Now that Solchi is Over, Let’s Learn about Ukraine

First, let’s take a look at this part of the world, and see where Ukraine, Georgia, and a few other countries lie in relation to Moscow. Imagine you’re in Washington, DC, where are these borders? Not too far away. Notice, also, that these nations stand squarely between you — Moscow — and the best market for your natural gas and other exports, namely, Western Europe.

Now, let’s learn the history. From the time of the Tsars, Russia has looked at these nations in about the way Thomas Jefferson and Andrew Jackson looked at the Louisiana Purchase. The Russian strategy has been, for centuries, to support frontier settlements of Russians among people who valued their land, their culture, their history of living that culture on that land.

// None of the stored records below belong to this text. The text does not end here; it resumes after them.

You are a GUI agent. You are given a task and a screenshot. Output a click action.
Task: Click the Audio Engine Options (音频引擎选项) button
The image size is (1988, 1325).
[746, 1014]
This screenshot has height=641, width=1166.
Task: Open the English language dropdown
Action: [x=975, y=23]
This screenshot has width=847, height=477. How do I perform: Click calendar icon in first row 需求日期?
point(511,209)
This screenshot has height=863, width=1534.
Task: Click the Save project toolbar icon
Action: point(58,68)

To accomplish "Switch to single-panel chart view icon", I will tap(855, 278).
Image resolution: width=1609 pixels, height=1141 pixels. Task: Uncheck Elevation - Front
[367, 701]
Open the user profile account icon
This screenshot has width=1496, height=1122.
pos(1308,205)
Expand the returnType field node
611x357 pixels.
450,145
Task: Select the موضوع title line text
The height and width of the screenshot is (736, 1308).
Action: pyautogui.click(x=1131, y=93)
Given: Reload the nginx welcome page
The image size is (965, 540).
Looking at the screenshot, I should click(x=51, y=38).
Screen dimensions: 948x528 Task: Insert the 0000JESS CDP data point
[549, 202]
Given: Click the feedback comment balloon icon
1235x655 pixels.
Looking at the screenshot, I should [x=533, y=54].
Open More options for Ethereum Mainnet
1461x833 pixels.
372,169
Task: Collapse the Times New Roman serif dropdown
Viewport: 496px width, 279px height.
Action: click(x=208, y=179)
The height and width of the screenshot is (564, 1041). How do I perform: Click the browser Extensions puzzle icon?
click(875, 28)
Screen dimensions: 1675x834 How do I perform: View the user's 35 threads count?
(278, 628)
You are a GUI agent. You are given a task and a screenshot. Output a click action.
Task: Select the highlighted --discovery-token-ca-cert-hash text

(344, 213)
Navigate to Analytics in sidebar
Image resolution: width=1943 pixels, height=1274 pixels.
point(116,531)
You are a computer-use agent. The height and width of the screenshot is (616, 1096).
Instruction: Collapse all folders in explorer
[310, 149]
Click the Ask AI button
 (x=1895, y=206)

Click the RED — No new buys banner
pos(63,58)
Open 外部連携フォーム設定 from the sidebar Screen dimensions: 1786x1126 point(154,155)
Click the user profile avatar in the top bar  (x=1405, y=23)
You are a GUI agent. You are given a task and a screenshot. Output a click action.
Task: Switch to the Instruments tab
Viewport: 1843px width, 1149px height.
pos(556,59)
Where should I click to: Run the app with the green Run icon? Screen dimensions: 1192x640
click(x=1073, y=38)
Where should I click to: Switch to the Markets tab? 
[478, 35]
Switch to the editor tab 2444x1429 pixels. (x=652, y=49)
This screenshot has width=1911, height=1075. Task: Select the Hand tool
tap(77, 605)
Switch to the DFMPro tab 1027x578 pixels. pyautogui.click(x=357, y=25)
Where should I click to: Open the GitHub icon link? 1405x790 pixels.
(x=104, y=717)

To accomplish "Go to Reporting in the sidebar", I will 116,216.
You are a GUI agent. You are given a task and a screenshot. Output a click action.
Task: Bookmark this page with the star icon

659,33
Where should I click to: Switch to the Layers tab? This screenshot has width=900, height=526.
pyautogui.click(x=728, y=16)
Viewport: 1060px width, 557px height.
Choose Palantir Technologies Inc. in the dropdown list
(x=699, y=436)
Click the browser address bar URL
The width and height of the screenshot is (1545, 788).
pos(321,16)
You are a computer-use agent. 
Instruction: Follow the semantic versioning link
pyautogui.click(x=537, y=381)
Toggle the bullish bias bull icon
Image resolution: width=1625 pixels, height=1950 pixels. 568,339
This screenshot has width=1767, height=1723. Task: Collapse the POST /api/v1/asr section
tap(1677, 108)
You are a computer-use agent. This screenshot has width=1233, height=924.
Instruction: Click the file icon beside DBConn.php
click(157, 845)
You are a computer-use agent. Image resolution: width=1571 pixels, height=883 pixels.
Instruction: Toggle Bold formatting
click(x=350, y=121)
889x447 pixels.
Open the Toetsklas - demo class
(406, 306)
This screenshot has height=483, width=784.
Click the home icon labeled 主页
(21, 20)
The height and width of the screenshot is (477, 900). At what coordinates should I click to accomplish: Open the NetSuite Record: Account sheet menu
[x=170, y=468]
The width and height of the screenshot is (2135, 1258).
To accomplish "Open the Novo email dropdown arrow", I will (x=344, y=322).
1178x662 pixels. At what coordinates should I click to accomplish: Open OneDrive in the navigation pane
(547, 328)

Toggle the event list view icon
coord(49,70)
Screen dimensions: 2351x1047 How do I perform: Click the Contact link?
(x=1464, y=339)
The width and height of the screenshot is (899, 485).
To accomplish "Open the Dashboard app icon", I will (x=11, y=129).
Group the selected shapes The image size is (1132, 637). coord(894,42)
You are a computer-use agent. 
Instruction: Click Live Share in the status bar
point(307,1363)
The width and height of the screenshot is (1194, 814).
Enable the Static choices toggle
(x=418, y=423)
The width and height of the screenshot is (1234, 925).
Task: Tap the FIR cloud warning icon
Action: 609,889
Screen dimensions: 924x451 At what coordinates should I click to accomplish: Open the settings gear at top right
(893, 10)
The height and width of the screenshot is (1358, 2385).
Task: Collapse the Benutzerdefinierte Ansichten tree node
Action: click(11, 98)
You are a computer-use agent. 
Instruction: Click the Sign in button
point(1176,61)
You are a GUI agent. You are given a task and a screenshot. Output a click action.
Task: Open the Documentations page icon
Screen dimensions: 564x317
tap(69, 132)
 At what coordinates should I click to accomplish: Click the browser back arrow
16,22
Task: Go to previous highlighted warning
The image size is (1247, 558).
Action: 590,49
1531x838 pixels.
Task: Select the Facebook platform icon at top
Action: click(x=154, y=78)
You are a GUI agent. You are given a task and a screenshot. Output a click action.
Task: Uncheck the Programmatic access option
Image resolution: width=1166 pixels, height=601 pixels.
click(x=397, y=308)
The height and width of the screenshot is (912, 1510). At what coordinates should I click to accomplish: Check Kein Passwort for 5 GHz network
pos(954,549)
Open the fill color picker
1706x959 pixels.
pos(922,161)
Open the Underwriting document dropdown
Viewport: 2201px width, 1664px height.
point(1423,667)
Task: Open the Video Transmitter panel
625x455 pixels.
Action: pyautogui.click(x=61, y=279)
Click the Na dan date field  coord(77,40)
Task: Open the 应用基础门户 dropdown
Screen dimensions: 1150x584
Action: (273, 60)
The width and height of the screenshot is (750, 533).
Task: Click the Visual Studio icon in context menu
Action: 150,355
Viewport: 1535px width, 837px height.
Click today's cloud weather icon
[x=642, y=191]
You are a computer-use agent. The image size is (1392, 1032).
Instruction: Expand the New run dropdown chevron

So when you hear, today, that the President of Ukraine has moved from the west of his nation to the east, he has, in effect, gone back into the stockade. If you have Native American ancestors, you know what he’s doing.

This is not going to end, and it’s not going to easier. And if you think it’s not relevant to the US, just notice the locations of Turkey and Iran, in relation to all this. Whatever one thinks about our nation’s involvements in those locations, those involvements exist, and ultimately, loom large.

When enough time passed to release the transcripts of what happened during The Cuban Missile Crisis, it was clear that Russians cared nothing about their ideological ally in Cuban, compared to getting US long range missiles out of Turkey.

Americans are starting to wonder if we have to pay attention to Ukraine. Is this gonna be another Egypt — “meet the new boss, same as the old boss” — or is something more important going on? What are our interests in Ukraine and these other little countries? Well, if we’re counting on Western Europe to support us on the world stage, militarily, economically, even culturally, it’s time to get very serious.